Wednesday 28 September 2011

The Story of 'Calculator Love'.


Drawing by Geek On Acid
I am fascinated by the technology - it is an essence of Geek On Acid. I am entirely dedicated to McLuhan's and Baudrillard's notion that technology is not only an extension of our evolution, but also our body and mind and the existence itself. We gradually expand ourselves to achieve more and achieve it quicker. I love to experiment and play with technology, and part of it has been related with programming. I learn bits and pieces of programming languages to use for my work as doctorate researcher. I play with markup programming, tweaking HTML, jQuery, and CSS to better visualize information (online). I've been also programming hardware synthesizers - as a hobby. I bought, used and sold about 50 different synths, ranging from proper analogue 70s mammoths, to slick and noisy 90s digital synths. After some time, I kept only one synth, a modern one, but with incredible old-school vibe. For example, it has exact emulation of Commodore 54 chip (SID MOS6581), implanted into it's hearth. And amazing user interface glowing with a toxic blue light. We quickly connected well to each other, and I felt like this synth became a part of my body, a part of my auditory cortex. I can sit down, and loose myself in the flow of low frequency oscillation tweaking, waveforms warping and sequencer triggering. I apply filters to artificially vocoded voice and take apart conventional percussion to slice them into dirty-beat-noise. And that's how Calculator Love was born - few months of flowing with 8-bit-Tetris-like-sounds wrapped in electronic beats with a touch of industrial sounds and techno-repetitive cherry on the top. All done with one Calculator I love.
That's it, everything else is on geekonacid.com.

Friday 16 September 2011

Computers Will Predict The Future

Let's do an experiment.
Let's take supercomputer with 1024 Intel Nehalem cores and let's call it Nautilus.
Let's take Nautilus and give it 100 million news articles to read.
Let's ask Nautilus to apply mood detection for those articles searching for words such as "terrible", "horrific" or "nice". Those words will describe global sentiments.
Let's ask Nautilus to detect words for locations, like 'London', and record those locations on the map, showing where the specific waves of news were produced.


What do we get?


We get a trend, showing that BEFORE large events happening around the world, the mood of the words used in the news becomes very negative. And we know the location of the places, where the mood goes down. Such analysis is possible because Nautilus was programmed using similar algorithms for analyzing news as those used in DNA simulations and weather forecasting. It was done a posteriori - after the events happened - but now it will be applied to the ongoing events with better location engine.

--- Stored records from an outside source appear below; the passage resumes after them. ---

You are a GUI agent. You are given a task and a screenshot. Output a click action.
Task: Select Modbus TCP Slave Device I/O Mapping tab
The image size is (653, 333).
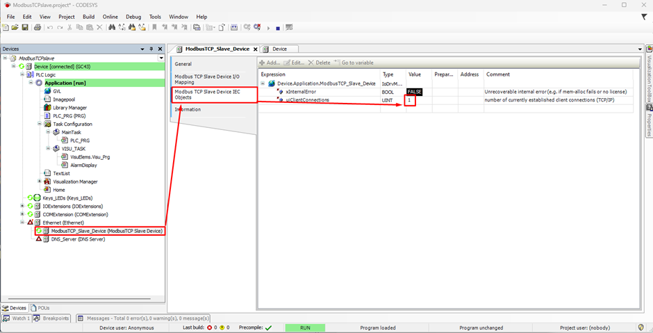(207, 79)
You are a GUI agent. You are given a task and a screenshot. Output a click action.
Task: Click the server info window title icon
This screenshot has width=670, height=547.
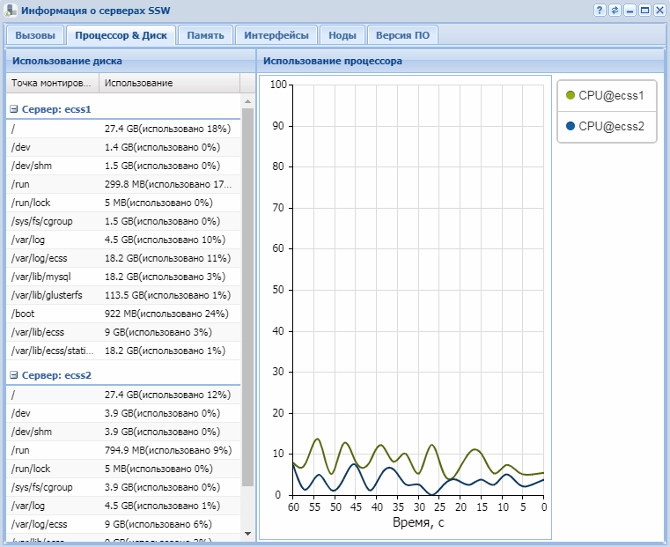(x=11, y=11)
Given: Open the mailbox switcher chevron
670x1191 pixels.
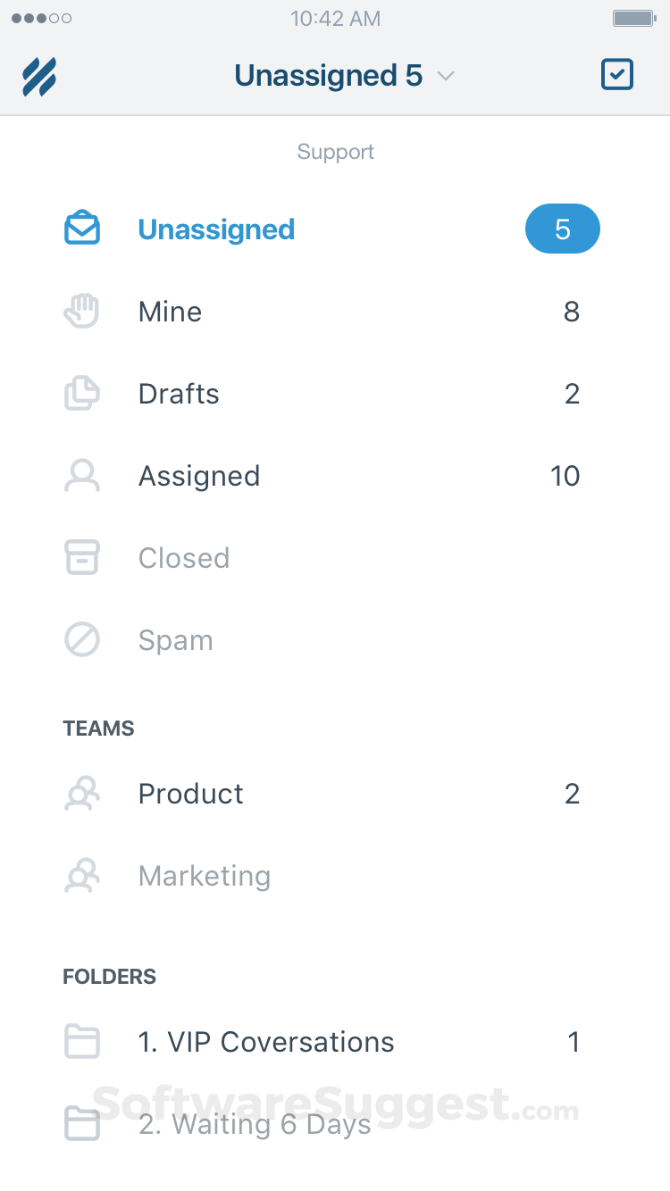Looking at the screenshot, I should (x=446, y=77).
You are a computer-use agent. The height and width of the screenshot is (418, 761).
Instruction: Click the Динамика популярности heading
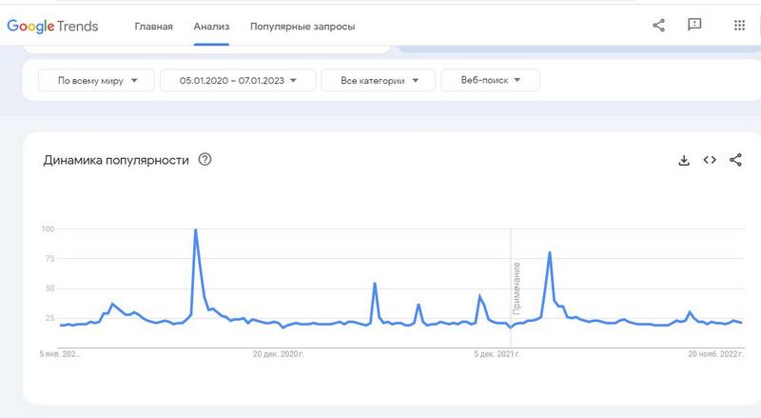[116, 159]
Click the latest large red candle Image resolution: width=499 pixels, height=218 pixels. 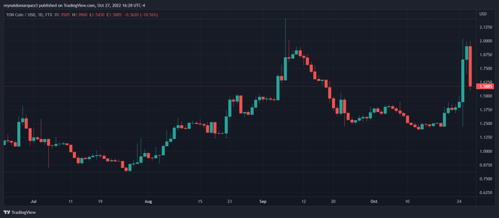click(470, 66)
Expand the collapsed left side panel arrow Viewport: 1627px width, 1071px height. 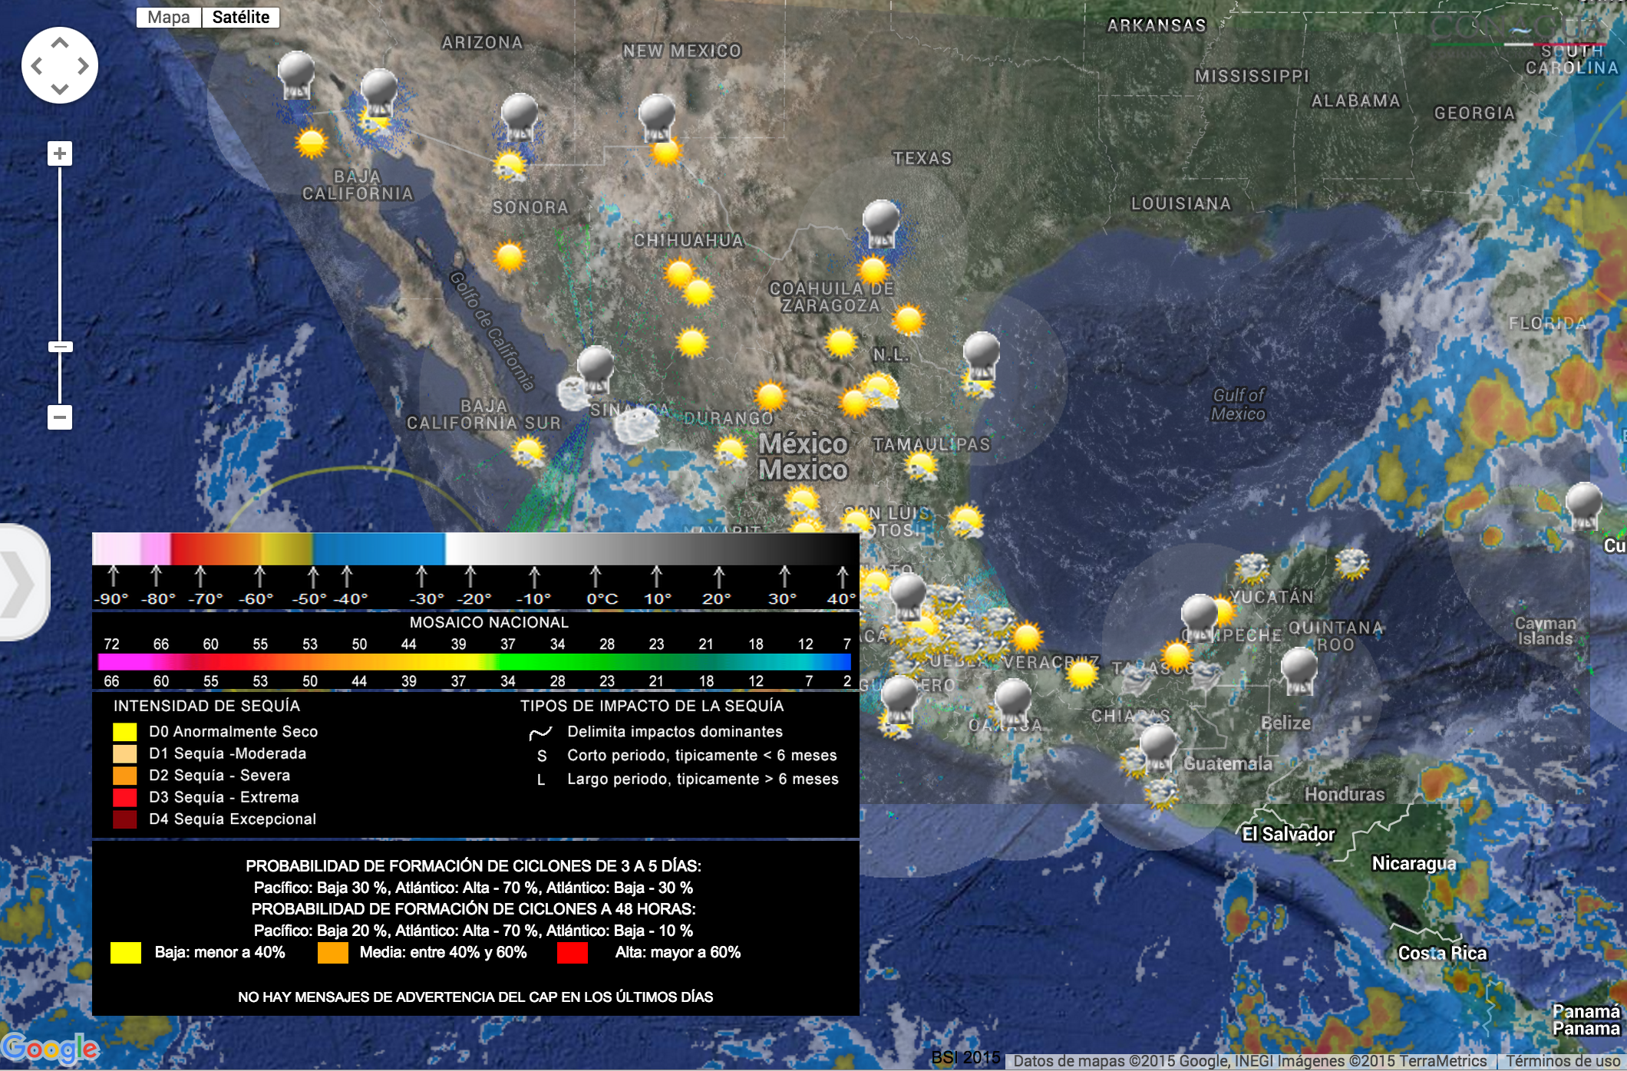pos(21,583)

What Nautilus did is, indeed, a weather forecasting for the large events in the worlds. Not perfect, but definitely above the level of chance. Still, as @mjrobbins points in his article for Guardian, you need human to make sense out of the analysis outputted by Nautilus, so it's not that computer does all the job. But it's a good start.

Details are in this paper and slightly biased BBC news article.